» **Brief**
Copy the items from the line with "What do you see at coordinates (98, 718)" through the line with "x-tick-label: 2008 is", replacing "Find the location of a particular element" with "Locate a specific element" and keeping everything else the same. Give only those lines.

(Collected data entries)
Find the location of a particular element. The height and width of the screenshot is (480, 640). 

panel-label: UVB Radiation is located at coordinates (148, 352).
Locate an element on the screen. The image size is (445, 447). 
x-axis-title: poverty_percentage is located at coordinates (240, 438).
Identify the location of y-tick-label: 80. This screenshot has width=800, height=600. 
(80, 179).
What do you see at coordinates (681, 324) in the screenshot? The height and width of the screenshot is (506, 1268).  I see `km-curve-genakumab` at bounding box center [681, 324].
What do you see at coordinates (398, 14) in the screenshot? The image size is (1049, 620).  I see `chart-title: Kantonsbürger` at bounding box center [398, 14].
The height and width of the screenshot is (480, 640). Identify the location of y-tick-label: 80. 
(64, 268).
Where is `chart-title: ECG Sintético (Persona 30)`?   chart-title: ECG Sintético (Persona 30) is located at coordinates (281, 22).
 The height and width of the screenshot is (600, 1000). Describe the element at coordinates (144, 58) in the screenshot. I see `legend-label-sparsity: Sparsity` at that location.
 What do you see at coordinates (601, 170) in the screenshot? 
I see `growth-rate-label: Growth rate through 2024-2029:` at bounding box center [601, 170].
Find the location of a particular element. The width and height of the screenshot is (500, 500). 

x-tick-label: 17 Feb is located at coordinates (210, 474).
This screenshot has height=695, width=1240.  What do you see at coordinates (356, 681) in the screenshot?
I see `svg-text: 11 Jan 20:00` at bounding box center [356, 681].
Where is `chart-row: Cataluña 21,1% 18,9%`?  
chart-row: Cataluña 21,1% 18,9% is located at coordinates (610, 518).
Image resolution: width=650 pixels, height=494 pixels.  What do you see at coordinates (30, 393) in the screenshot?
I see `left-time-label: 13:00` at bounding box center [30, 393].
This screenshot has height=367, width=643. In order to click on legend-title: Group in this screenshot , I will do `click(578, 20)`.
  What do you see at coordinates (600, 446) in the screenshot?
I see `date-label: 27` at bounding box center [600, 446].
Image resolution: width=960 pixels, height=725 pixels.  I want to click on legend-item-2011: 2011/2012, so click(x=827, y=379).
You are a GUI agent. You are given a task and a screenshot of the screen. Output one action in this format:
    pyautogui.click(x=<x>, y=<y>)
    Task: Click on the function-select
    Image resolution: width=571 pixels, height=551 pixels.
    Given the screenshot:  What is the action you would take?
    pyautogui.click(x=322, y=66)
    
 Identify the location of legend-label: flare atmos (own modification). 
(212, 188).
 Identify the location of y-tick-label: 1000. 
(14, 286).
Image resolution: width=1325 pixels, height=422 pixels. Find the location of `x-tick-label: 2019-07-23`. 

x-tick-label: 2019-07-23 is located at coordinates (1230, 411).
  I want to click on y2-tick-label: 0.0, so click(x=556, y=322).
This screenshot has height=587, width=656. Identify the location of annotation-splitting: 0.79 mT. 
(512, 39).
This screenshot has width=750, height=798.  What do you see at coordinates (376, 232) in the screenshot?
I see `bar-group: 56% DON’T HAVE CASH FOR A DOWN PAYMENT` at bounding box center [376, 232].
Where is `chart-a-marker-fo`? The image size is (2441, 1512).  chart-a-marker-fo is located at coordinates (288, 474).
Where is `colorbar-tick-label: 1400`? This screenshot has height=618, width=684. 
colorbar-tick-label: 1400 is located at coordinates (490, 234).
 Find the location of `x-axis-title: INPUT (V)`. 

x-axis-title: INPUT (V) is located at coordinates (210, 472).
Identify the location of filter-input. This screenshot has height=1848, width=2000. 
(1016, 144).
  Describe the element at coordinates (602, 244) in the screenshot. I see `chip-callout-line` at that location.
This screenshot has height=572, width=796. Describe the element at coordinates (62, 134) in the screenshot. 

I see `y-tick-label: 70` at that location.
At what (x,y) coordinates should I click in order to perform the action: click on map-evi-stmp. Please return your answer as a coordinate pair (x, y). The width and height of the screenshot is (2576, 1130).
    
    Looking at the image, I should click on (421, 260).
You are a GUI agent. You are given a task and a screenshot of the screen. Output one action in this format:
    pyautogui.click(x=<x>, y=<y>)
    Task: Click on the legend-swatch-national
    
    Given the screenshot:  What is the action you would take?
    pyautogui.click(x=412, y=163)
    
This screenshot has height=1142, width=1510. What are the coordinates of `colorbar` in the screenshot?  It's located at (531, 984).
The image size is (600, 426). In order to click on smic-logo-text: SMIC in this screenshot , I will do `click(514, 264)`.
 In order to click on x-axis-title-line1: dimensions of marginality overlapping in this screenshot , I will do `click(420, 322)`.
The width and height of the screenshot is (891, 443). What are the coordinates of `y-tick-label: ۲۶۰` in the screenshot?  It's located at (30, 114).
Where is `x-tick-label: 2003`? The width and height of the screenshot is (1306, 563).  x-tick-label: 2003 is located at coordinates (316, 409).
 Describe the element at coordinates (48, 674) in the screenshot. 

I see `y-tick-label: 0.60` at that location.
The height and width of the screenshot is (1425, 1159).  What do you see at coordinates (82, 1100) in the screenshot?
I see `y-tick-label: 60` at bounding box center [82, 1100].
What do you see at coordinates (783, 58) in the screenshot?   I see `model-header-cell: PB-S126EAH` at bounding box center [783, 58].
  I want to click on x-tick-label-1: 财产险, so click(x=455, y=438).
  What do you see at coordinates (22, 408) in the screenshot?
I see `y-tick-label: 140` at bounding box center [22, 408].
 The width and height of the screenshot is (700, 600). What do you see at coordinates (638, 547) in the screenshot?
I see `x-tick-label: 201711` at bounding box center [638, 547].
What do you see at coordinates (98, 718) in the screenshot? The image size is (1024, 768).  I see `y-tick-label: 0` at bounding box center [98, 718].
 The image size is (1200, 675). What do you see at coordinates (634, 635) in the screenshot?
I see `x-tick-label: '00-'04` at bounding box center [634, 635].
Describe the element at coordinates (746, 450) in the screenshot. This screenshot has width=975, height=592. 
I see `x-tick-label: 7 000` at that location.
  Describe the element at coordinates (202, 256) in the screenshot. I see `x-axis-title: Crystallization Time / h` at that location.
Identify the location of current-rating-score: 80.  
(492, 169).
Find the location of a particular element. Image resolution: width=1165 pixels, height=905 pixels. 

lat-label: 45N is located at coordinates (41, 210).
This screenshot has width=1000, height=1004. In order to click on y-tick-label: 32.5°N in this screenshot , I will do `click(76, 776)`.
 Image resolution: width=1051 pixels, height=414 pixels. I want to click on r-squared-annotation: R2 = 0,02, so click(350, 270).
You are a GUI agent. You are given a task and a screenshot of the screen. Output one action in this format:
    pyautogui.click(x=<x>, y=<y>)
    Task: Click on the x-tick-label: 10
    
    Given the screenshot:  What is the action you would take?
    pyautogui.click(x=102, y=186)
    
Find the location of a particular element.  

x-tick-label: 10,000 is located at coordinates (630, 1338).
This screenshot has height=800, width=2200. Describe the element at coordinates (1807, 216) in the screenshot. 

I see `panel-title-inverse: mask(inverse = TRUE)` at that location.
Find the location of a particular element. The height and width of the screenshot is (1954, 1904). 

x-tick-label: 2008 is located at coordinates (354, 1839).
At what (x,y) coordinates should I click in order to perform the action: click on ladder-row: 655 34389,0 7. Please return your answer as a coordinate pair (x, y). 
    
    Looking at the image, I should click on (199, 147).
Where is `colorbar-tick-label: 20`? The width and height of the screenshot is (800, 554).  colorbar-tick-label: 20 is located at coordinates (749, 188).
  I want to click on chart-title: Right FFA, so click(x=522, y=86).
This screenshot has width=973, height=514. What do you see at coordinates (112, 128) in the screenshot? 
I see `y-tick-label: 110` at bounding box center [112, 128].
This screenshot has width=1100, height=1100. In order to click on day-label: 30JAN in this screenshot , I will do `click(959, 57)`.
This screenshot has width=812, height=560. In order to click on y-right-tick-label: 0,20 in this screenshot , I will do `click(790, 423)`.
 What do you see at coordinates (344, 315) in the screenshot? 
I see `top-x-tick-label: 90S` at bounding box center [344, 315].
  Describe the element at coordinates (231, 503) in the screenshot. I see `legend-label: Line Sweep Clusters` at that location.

» **Result**
What do you see at coordinates (98, 718) in the screenshot? The image size is (1024, 768).  I see `y-tick-label: 0` at bounding box center [98, 718].
 The image size is (1200, 675). What do you see at coordinates (634, 635) in the screenshot?
I see `x-tick-label: '00-'04` at bounding box center [634, 635].
Describe the element at coordinates (746, 450) in the screenshot. This screenshot has width=975, height=592. 
I see `x-tick-label: 7 000` at that location.
  Describe the element at coordinates (202, 256) in the screenshot. I see `x-axis-title: Crystallization Time / h` at that location.
Identify the location of current-rating-score: 80.  
(492, 169).
Locate a specific element. Image resolution: width=1165 pixels, height=905 pixels. 

lat-label: 45N is located at coordinates (41, 210).
This screenshot has width=1000, height=1004. In order to click on y-tick-label: 32.5°N in this screenshot , I will do `click(76, 776)`.
 Image resolution: width=1051 pixels, height=414 pixels. I want to click on r-squared-annotation: R2 = 0,02, so click(350, 270).
You are a GUI agent. You are given a task and a screenshot of the screen. Output one action in this format:
    pyautogui.click(x=<x>, y=<y>)
    Task: Click on the x-tick-label: 10
    
    Given the screenshot:  What is the action you would take?
    pyautogui.click(x=102, y=186)
    
Locate a specific element.  

x-tick-label: 10,000 is located at coordinates (630, 1338).
This screenshot has height=800, width=2200. Describe the element at coordinates (1807, 216) in the screenshot. 

I see `panel-title-inverse: mask(inverse = TRUE)` at that location.
Locate a specific element. The height and width of the screenshot is (1954, 1904). 

x-tick-label: 2008 is located at coordinates (354, 1839).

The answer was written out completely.